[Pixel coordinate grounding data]
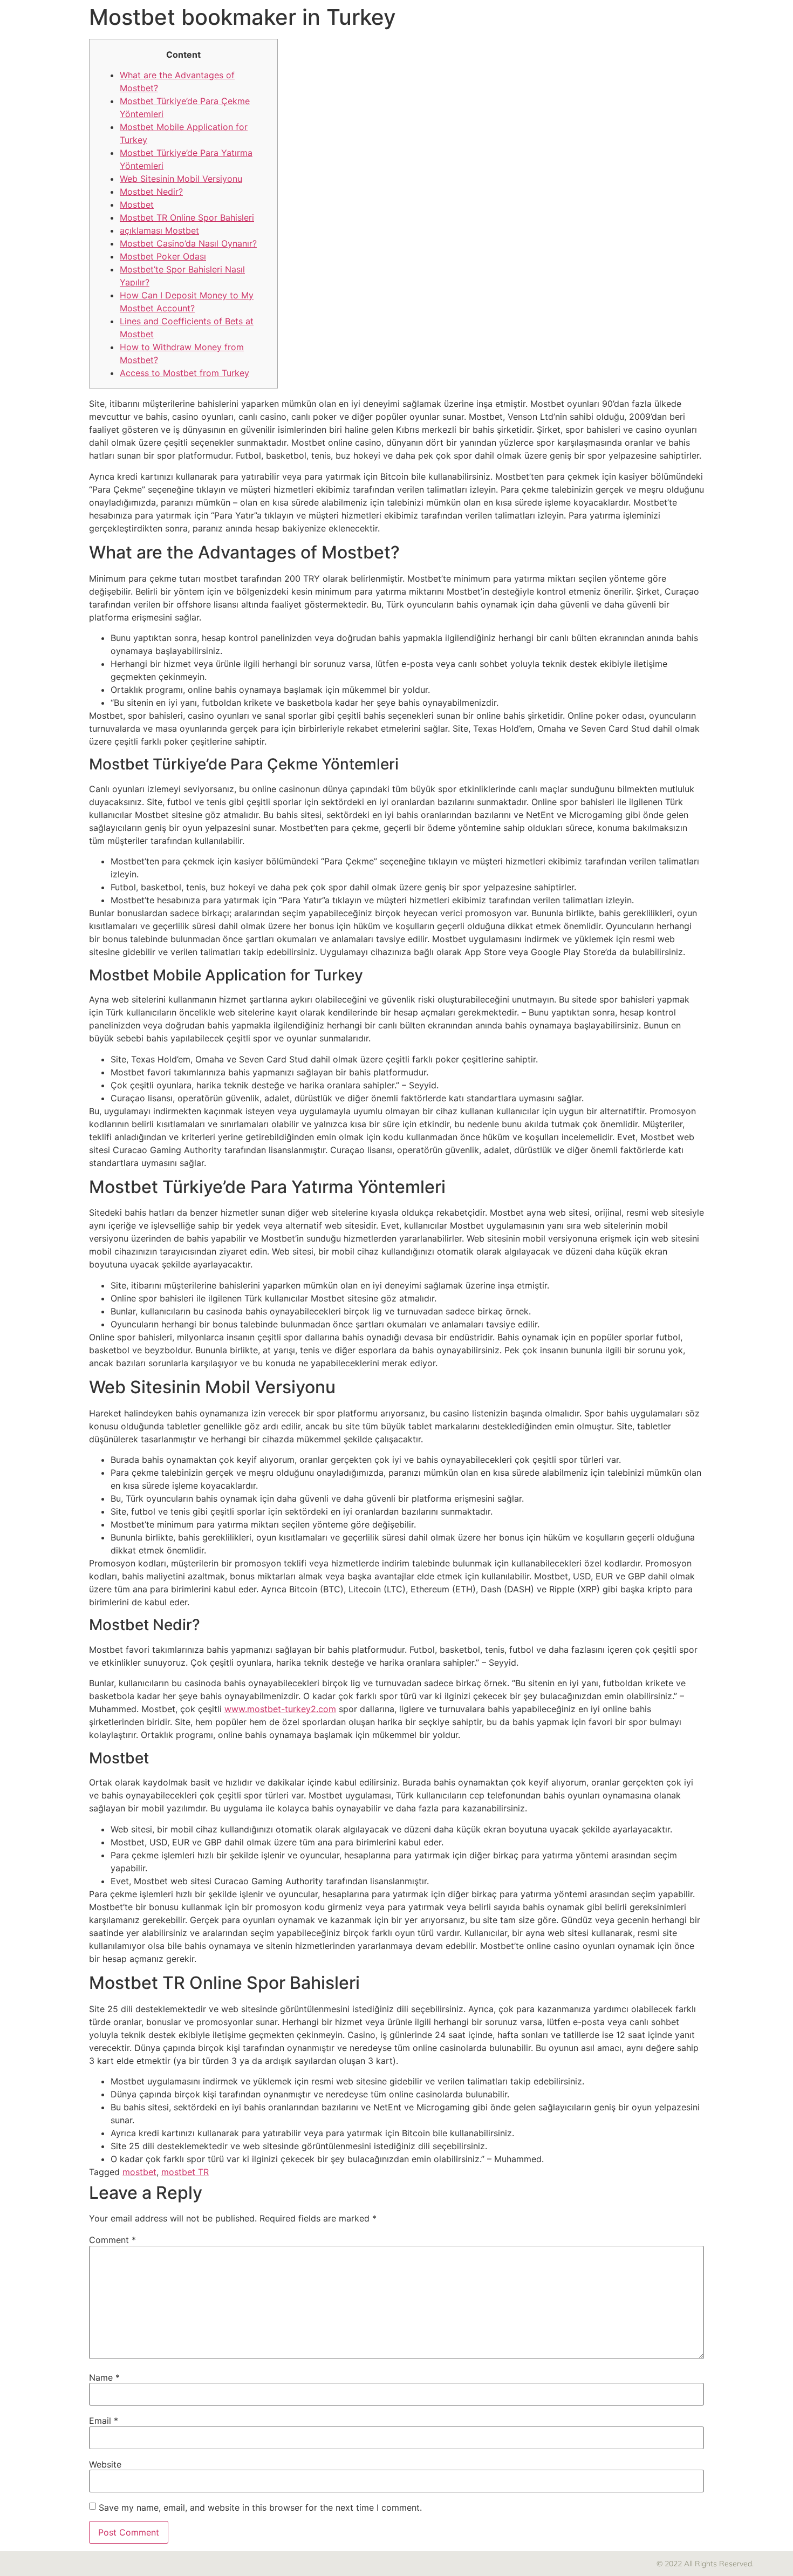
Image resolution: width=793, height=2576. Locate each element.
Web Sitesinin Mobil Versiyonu (181, 178)
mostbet (139, 2171)
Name (104, 2377)
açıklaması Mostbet (159, 230)
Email (103, 2420)
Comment (112, 2240)
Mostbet (137, 204)
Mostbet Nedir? (151, 191)
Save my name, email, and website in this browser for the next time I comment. (260, 2507)
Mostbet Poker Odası (163, 256)
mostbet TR (185, 2171)
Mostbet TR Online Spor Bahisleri (187, 217)
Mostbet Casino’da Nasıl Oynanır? (188, 243)
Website (105, 2464)
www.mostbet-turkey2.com (280, 1708)
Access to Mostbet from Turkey (184, 372)
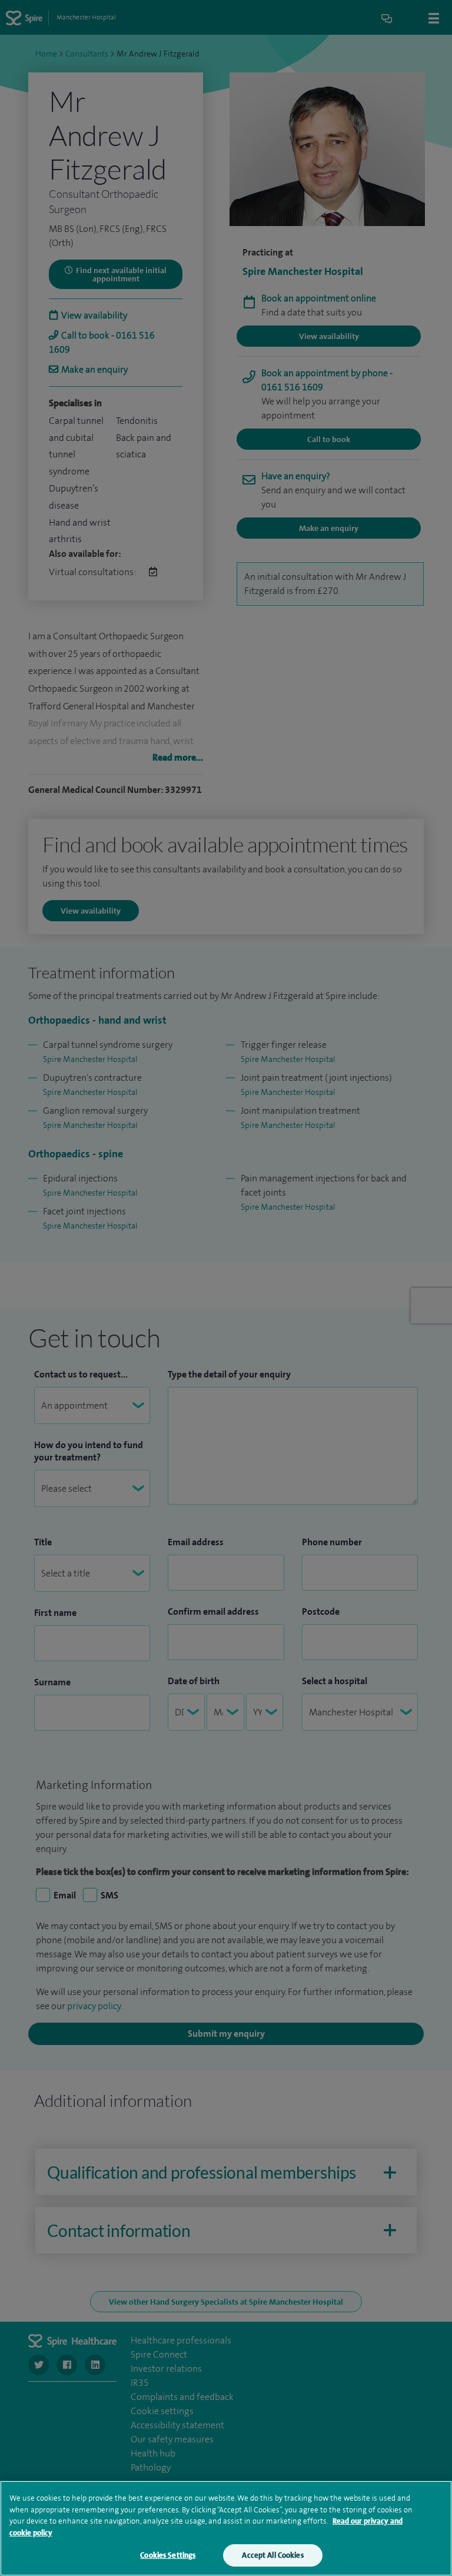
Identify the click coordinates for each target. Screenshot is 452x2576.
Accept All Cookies (272, 2555)
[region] (226, 2528)
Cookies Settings (167, 2555)
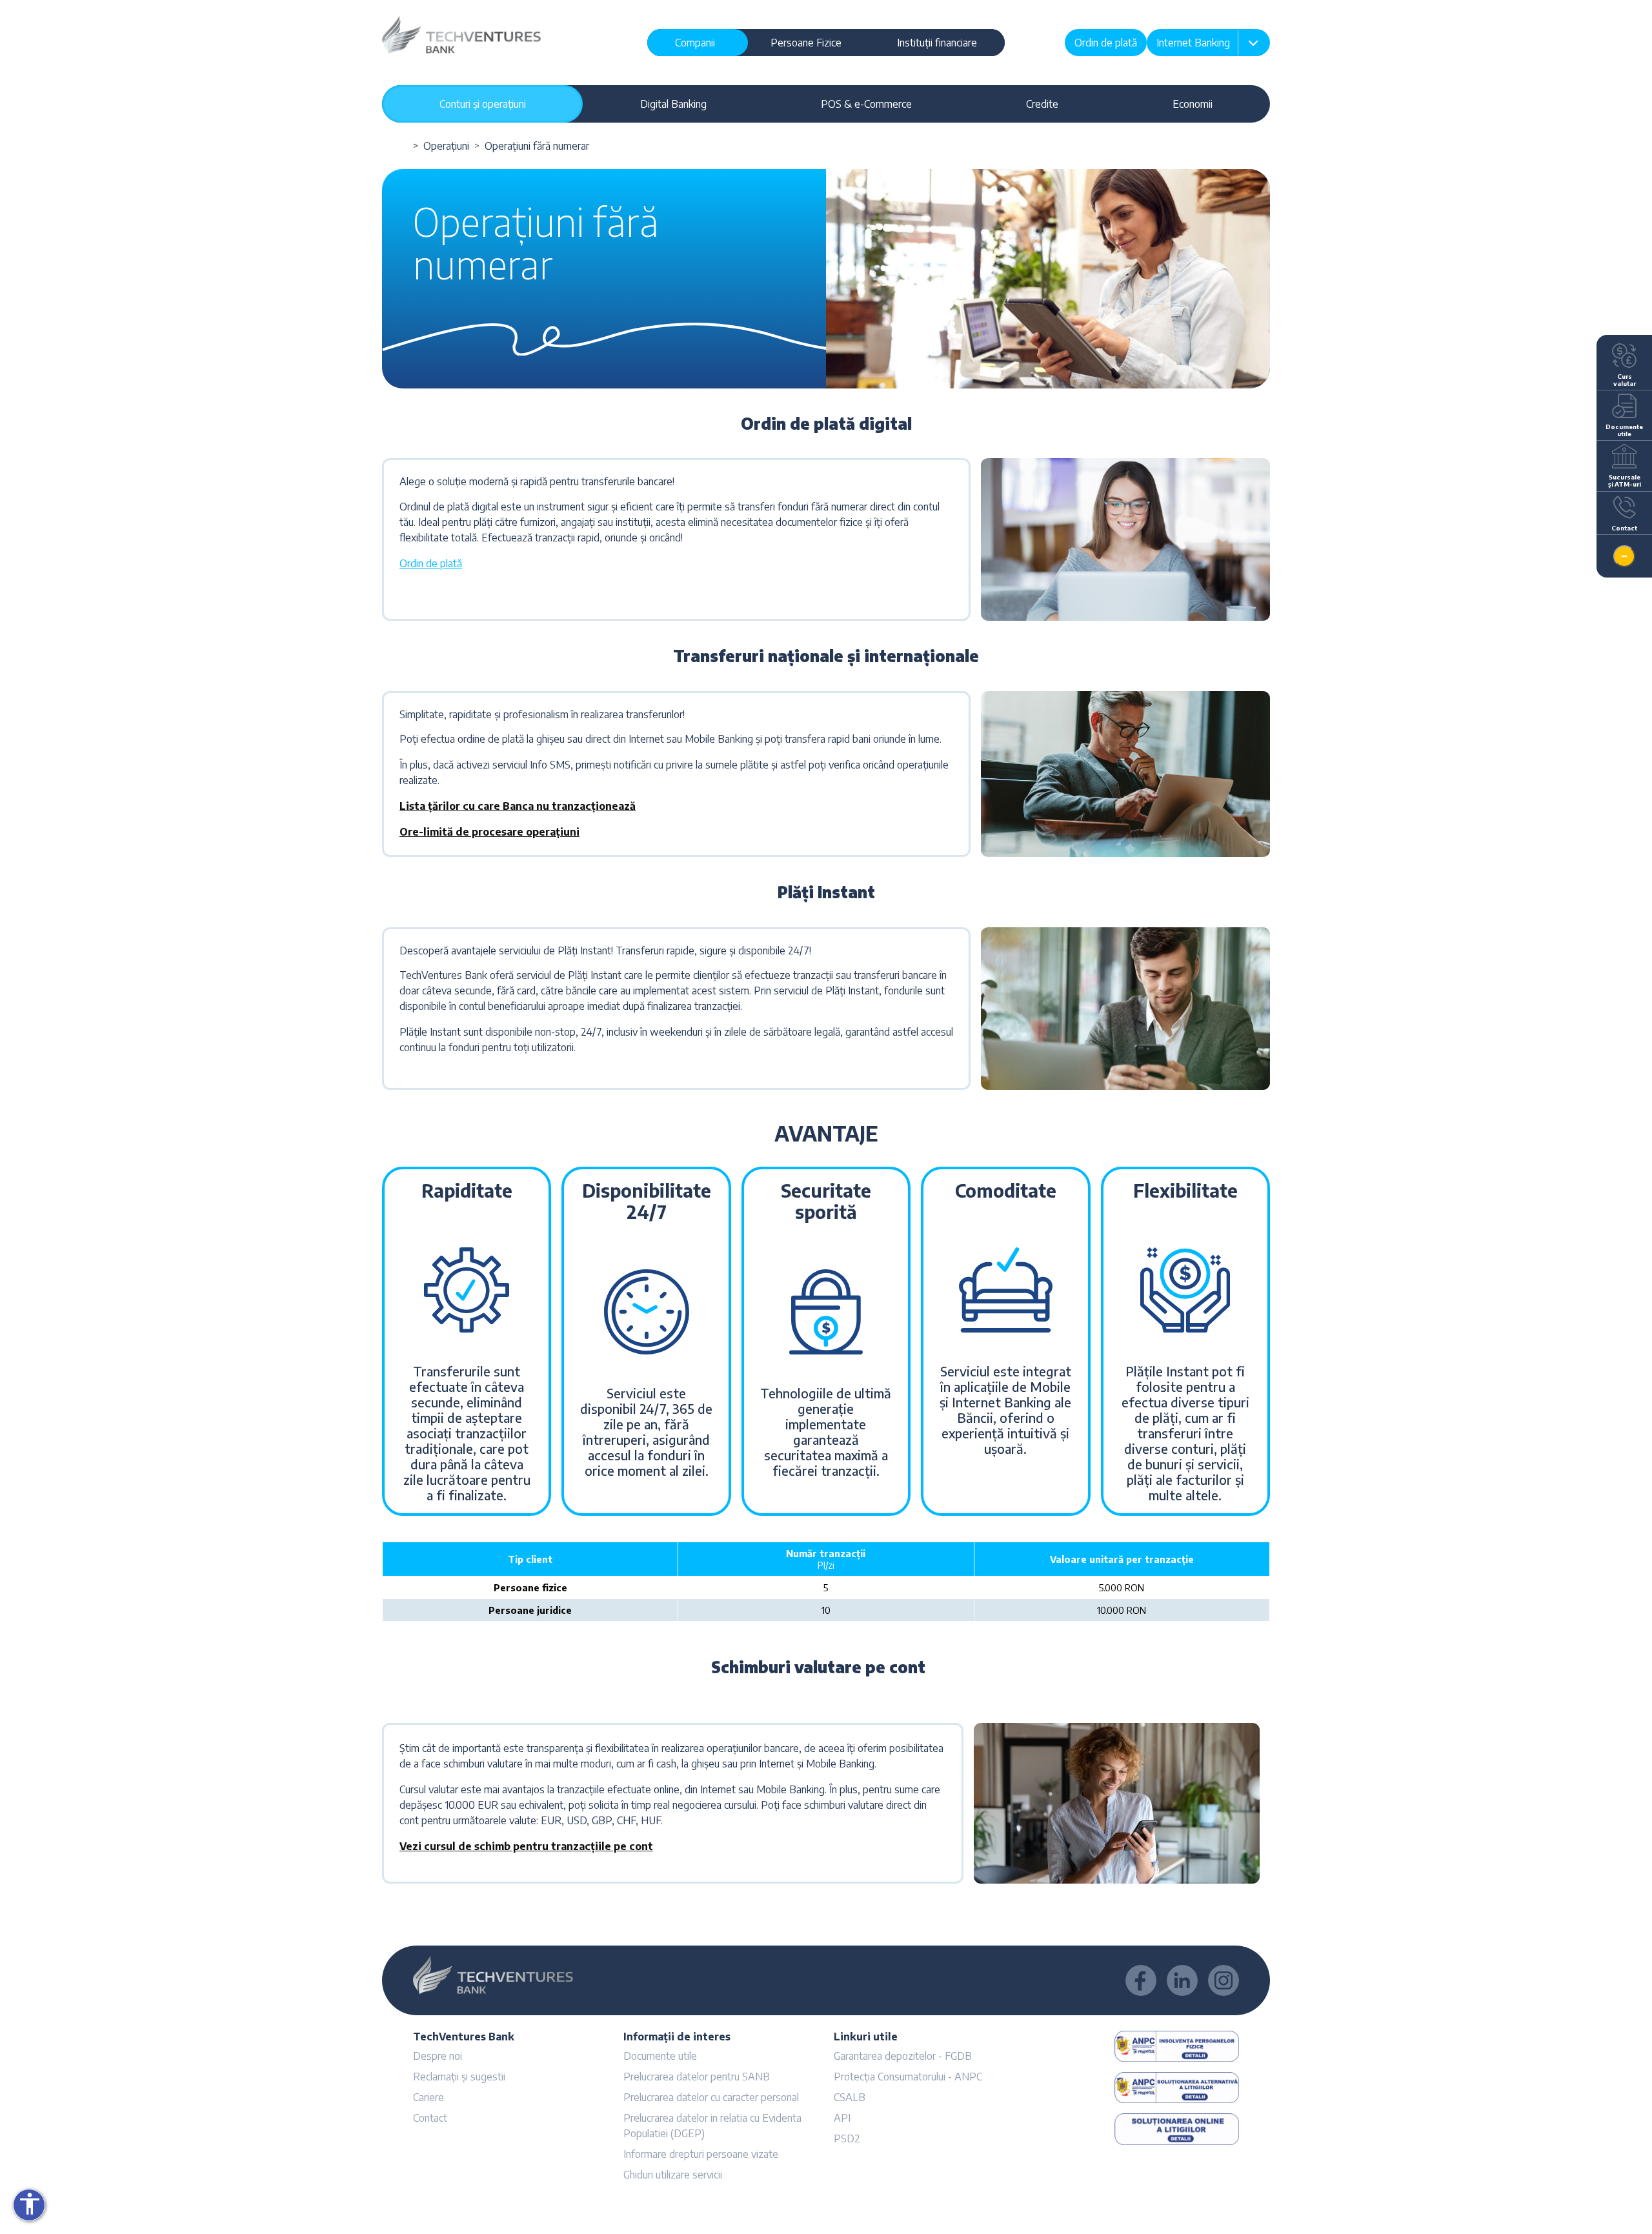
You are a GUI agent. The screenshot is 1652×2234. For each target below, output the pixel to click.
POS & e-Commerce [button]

YOUR GOAL:
In the records, which lines mention the word "click"? Copy those lines.

WRITTEN ANSWER:
Identify the click coordinates for each target. Screenshot is 452x2576.
You are a GUI agent. The screenshot is 1652×2234. For each target below, output the pixel to click.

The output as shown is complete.